**ページ本文**
● ● ● ●

たとえば年賀状。ちょいと人を驚かせてやろうかと凝ろうとして、一生懸命アイデアを捻ったとしよう。ひと昔前なら「あの写真、どないして撮ってん!?」てな反響を得られたかもしれないネタでも、いまやデジカメが勝手に作ってくれたりする。アナログ時代は手数をかけて苦労して作った分、それにあたいする賞賛やねぎらいの反応が得られたもんだ。だから手間をかけても作ってやろうという気になった。

広告がつまらなくなったのも、そうだ。ビジュアルスキャンダルやパロディのグラフィックスは、まずはアイデアありきだが、そこに視覚化するまでの苦労や手間賃が加算されて、感動のボリュームをあげていたんだと思う。ナンデモ簡単に作れてしまうのは便利だけど、得られる効果が薄いことも予想できてしまうから、リキをいれて作ろうとは思わなくなる。これが文化度をさげているんじゃないのか?

あたしの昭和脳は、手間のかかっていないものは認めないような頑固なところがあって、アイデアだけだせば、あとはカンタンに作れてしまうようなビジュアルには、いまひとつ反応しない。テレビが白黒からカラー化されたときは、それなりの感動があったけど、あれを実現するには相当の手間がかかったことだろうなとガキながら実感できたからだろうと思う。

その点、自然が創りだす地形やイキモノなんてのは、途方もない時間と手間がかかっているから、大きな感動を与えてくれる。中には感動なんて表現をすると不謹慎な映像もあるんだけどね。

● ● ● ●

**提供データ**
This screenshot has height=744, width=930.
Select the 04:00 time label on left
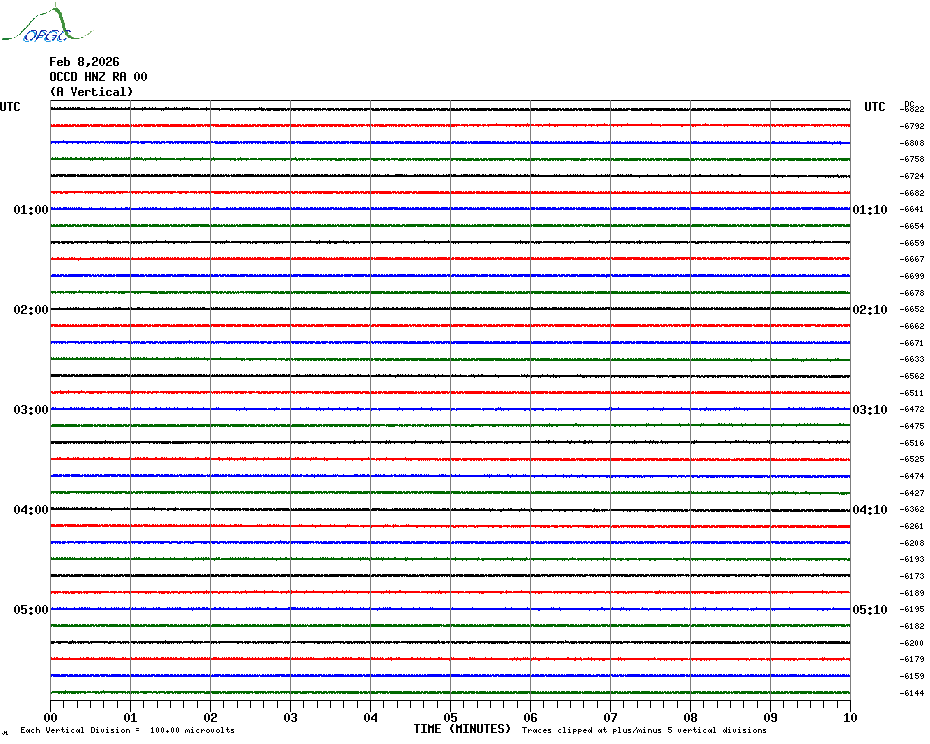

● ● ● ●

**課題一覧**
- 1) 本文の内容について、以下の問いに答えてください。
(a) 本文の冒頭で、例として最初に挙げられているものは何ですか。
(b) テレビが白黒からカラー化されたとき、筆者にはどのような感情がありましたか。
(c) 途方もない時間と手間がかかっているため大きな感動を与えてくれるものとして、本文が挙げているものは何ですか。
- 2) 本文のうち「広告がつまらなくなったのも」で始まる段落から、カタカナで書かれた語をすべて、出てくる順に挙げてください。
- 3) 本文の「あたしの昭和脳は、手間のかか」から「実感できたからだろうと思う。」までを、両端の語句も含めて一字一句そのまま書き写してください。

**各課題の解答**
- 1)
(a) 年賀状
(b) それなりの感動があった。
(c) 自然が創りだす地形やイキモノ

- 2) ビジュアルスキャンダル、パロディ、グラフィックス、アイデア、ボリューム、ナンデモ、リキ

- 3)
あたしの昭和脳は、手間のかかっていないものは認めないような頑固なところがあって、アイデアだけだせば、あとはカンタンに作れてしまうようなビジュアルには、いまひとつ反応しない。テレビが白黒からカラー化されたときは、それなりの感動があったけど、あれを実現するには相当の手間がかかったことだろうなとガキながら実感できたからだろうと思う。